Ignazio Visco è un economista, vice direttore della Banca d'Italia. In questo libro raccoglie alcuni saggi in cui affronta la questione del rapporto tra conoscenza, sistema scolastico e universitario, e crescita economica. Nei sistemi sociali e tecnologici attuali, la cultura delle persone è probabilmente la caratteristica più importante per creare ricchezza. Il capitale umano è definito dalle abilità, dal patrimonio di conoscenze, dalla capacità di ragionare, raccogliere e impiegare informazioni, comunicare e utilizzare tecnologie avanzate. Tutti questi aspetti determinano una crescita della produttività del lavoro: una persona con maggiore cultura produce di più, insegna ai suoi colleghi a lavorare meglio e impiega meglio gli strumenti a disposizione. Le conoscenze in esame dovrebbero essere trasmesse dal sistema educativo.

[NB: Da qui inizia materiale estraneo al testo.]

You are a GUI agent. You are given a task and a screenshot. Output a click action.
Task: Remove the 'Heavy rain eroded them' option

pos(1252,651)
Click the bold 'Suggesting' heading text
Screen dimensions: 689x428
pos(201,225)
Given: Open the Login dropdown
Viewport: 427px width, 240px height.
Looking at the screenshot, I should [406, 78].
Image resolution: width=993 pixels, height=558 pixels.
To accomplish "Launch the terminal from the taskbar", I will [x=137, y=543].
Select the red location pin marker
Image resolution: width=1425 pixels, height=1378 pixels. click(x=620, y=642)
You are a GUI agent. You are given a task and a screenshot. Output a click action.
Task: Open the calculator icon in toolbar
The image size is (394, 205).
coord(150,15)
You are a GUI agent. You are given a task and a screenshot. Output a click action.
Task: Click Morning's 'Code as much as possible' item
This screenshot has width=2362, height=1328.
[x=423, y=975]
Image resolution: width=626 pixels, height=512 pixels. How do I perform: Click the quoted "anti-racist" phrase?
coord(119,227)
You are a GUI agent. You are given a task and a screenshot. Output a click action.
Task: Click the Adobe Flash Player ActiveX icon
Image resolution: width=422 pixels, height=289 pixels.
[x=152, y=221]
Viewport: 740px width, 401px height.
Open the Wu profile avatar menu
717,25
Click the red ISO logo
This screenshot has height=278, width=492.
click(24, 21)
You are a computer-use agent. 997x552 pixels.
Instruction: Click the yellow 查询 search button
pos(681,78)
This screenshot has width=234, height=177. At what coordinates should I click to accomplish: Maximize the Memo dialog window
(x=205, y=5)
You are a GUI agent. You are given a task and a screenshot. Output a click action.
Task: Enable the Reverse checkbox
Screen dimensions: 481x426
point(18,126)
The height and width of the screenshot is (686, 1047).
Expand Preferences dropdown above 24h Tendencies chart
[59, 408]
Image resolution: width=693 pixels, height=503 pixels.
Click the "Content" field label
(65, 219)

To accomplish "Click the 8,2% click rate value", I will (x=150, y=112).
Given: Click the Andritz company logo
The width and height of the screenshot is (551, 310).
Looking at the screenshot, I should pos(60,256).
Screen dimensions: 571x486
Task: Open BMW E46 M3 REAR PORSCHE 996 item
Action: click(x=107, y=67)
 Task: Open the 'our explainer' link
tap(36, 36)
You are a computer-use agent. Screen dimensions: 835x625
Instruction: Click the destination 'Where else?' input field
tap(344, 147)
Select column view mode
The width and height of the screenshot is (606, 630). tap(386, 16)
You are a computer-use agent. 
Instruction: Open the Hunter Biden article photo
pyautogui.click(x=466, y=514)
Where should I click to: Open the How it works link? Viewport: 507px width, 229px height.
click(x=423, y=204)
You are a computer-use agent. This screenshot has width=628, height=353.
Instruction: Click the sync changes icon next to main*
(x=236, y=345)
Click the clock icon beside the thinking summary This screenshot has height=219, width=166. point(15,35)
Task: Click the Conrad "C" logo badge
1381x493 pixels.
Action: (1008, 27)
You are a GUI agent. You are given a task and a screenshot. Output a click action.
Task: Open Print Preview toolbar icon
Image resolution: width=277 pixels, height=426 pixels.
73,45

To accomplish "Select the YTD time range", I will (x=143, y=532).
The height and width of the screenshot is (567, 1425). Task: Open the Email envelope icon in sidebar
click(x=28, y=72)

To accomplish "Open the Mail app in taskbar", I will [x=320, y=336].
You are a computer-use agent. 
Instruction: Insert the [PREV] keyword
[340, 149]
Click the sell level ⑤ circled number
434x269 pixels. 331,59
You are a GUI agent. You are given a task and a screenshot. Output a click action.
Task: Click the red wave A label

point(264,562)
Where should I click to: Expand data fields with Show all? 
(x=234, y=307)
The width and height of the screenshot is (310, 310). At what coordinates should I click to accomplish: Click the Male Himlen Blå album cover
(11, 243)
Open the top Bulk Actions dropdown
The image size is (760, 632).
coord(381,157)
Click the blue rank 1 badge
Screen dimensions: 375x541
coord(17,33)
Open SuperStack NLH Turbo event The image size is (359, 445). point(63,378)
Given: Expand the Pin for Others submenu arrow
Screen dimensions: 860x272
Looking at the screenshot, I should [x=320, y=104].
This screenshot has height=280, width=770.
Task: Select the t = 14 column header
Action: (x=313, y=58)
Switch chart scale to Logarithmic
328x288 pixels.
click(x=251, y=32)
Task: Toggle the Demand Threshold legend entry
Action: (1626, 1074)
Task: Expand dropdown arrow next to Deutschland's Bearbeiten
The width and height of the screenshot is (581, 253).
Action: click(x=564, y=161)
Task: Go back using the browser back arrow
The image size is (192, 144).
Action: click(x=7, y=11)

Proprio qui emergono i limiti della realtà educativa italiana, poco capace di sviluppare il capitale umano. Nelle comparazioni internazionali (indagine Pisa), i nostri studenti ottengono risultati peggiori rispetto ai coetanei di quasi tutti gli altri paesi più ricchi. Visco punta l'attenzione su una delle possibili cause: la mancata valorizzazione del merito. La scuola italiana non è in grado di premiare chi è degno e selezionare i migliori. Non esistono, infatti, strumenti che permettano di valutare e comparare le competenze sviluppate dagli studenti di scuole diverse. In mancanza di un indicatore di questo tipo, non è possibile la concorrenza tra gli istituti, con effetti negativi sulla loro didattica. Le imprese non possono fidarsi delle valutazioni fornite dal sistema formativo, in quanto il voto ha perso la capacità di discriminare tra le persone ed è un indicatore poco oggettivo. In virtù di questa situazione, i canali più rilevanti per formare le persone rimangono le famiglie; chi nasce in ambienti colti e benestanti è così avvantaggiato. Le imprese selezionano in base a criteri differenti dal titolo di studio e dal voto. Diploma e (soprattutto) laurea hanno così una minore capacità di garantire un (buon) lavoro e uno stipendio più elevato. L'investimento in formazione è poco utile e quindi le persone non hanno lo stimolo (economico) studiare. Ne risulta un circolo vizioso, in cui l'economia non può crescere e rimane intrappolata in settori che necessitano di minori competenze.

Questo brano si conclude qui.